You should review this new coverage carefully comparing it with all disability and other health coverage you now have and terminate your present coverage only if, after due consideration, you find that purchase of this Medicare supplement coverage is a wise decision.
Statement to applicant by insurer, agent, or other representative:
(Use additional sheets as necessary.)
I have reviewed your current medical or health coverage. The replacement of coverage involved in this transaction does not duplicate your existing Medicare supplement, or, if applicable, Medicare advantage coverage because you intend to terminate your existing Medicare supplement coverage or leave your Medicare advantage plan, to the best of my knowledge. The replacement policy is being purchased for the following reasons (check 1):
______ Additional benefits
______ No change in benefits, but lower premiums
______ Fewer benefits and lower premiums
______ My plan has outpatient prescription drug coverage and I am enrolling in part D
______ Disenrollment from a Medicare advantage plan. Please explain reason for disenrollment. [Optional only for direct mailers.]
______ Other. (Please specify)
1. Health conditions which you may presently have (pre-existing conditions) may not be immediately or fully covered under the new policy. This could result in denial or delay of a claim for benefits under the new policy, whereas a similar claim might have been payable under your present policy. This paragraph may be deleted by an insurer if the replacement does not involve application of a new pre-existing condition limitation.
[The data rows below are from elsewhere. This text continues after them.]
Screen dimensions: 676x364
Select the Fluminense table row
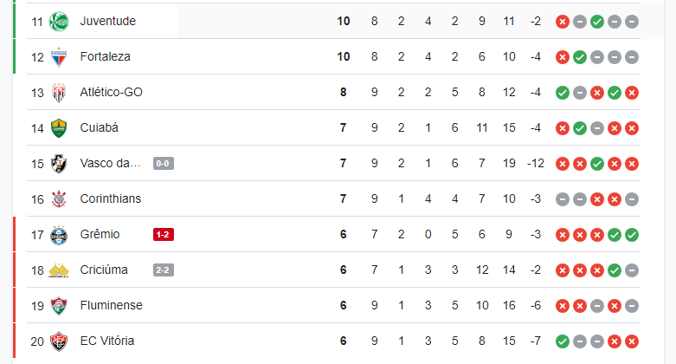click(x=333, y=305)
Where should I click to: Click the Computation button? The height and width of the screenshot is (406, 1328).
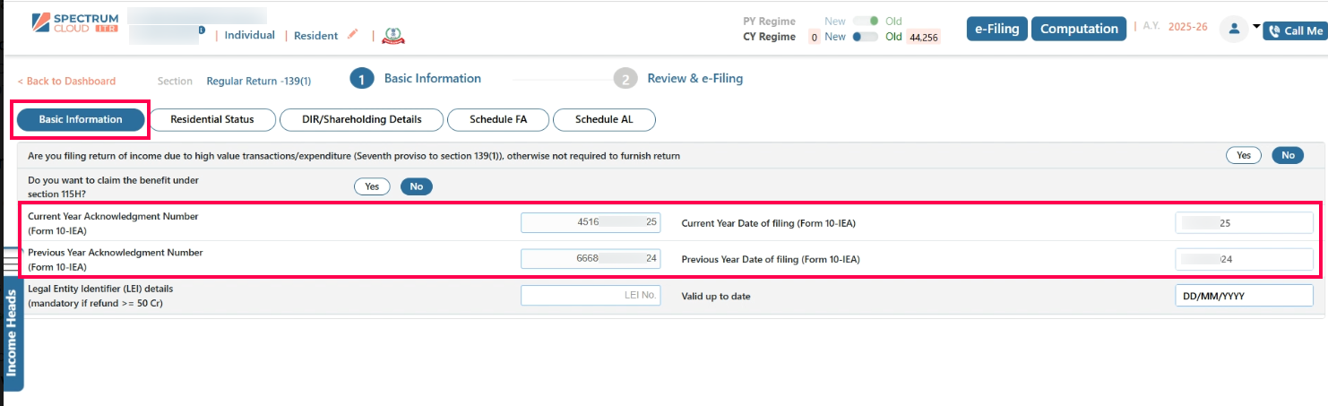(1079, 29)
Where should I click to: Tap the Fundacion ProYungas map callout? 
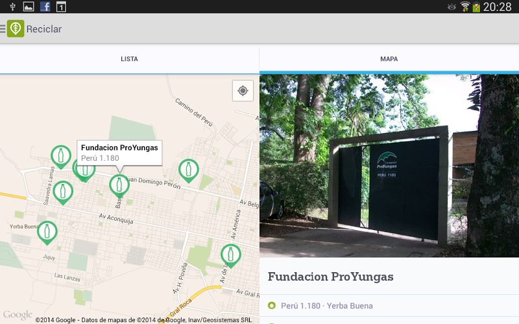119,152
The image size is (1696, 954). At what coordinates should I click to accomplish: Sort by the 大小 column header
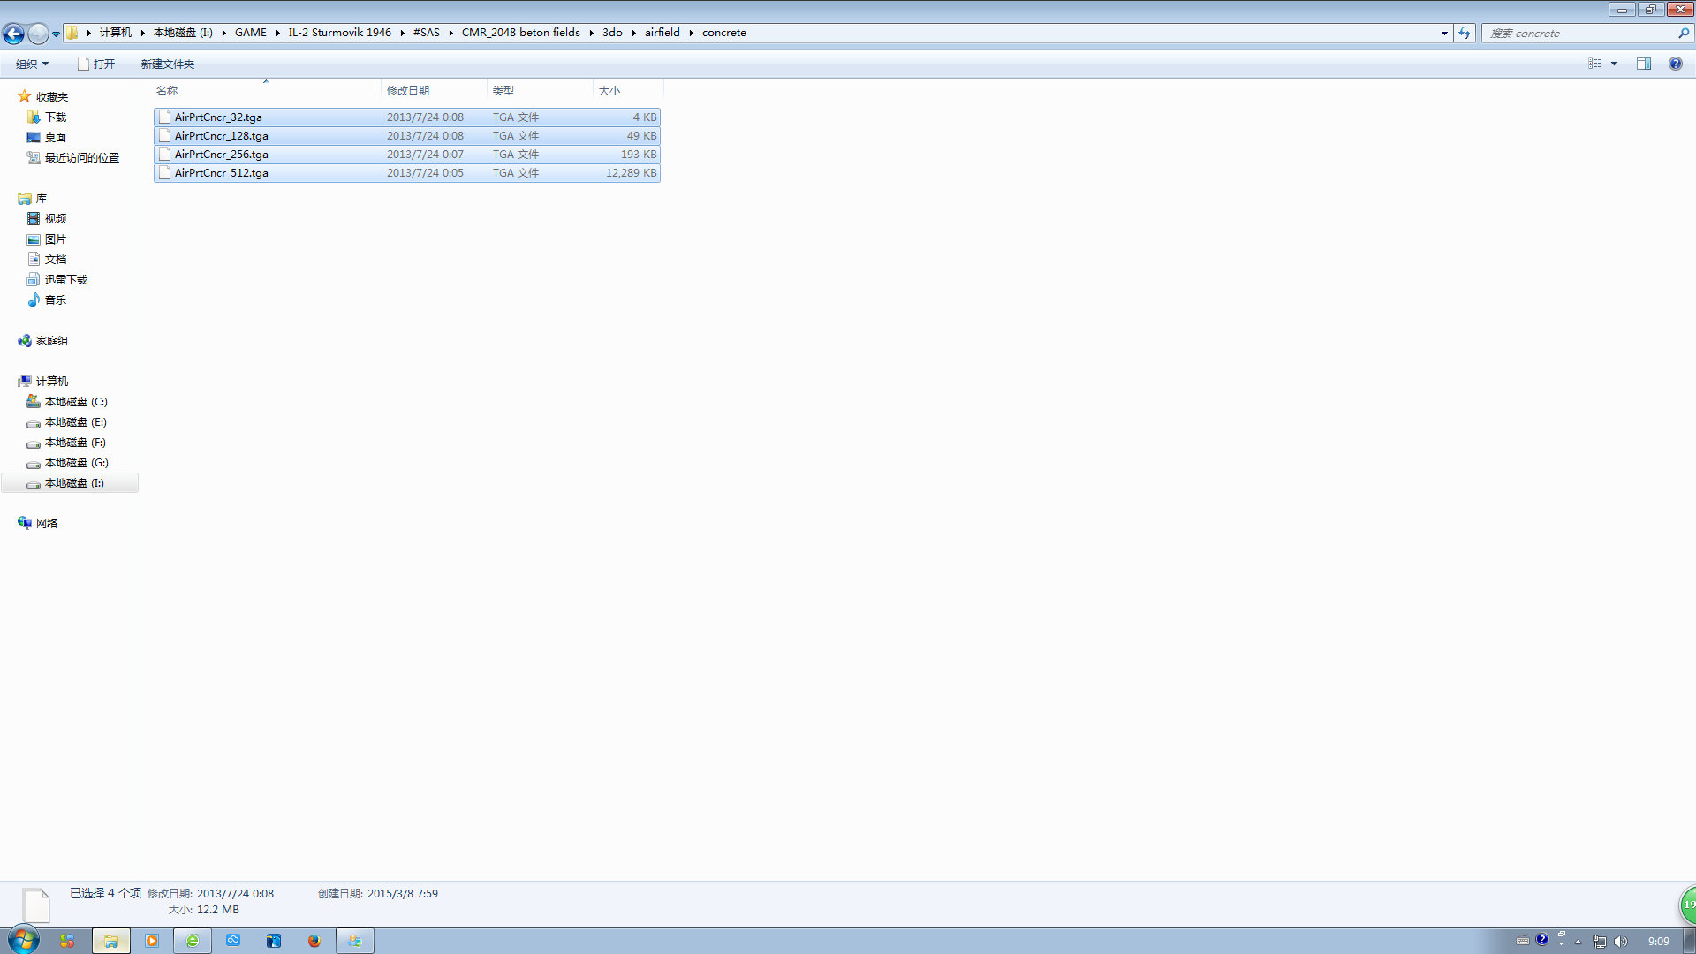(610, 90)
2. Your insurer will waive any time periods applicable to preexisting conditions, waiting periods, elimination periods, or probationary periods in the new policy or certificate for similar benefits to the extent such time was spent or depleted under the original coverage. This paragraph may be deleted by an insurer if the replacement does not involve application of a new preexisting condition limitation.
3. If, after thinking about it carefully, you still wish to drop your present coverage and replace it with new coverage, be certain to truthfully and completely answer all questions on the application concerning your medical and health history. Failure to include all material medical information on an application may provide a basis for the insurer to deny any future claims and to refund your premium as though your policy or certificate had never been in force. After the application has been completed, and before you sign it, review it carefully to be certain that all information has been properly recorded. (If the policy or certificate is guaranteed issue, this paragraph need not appear.)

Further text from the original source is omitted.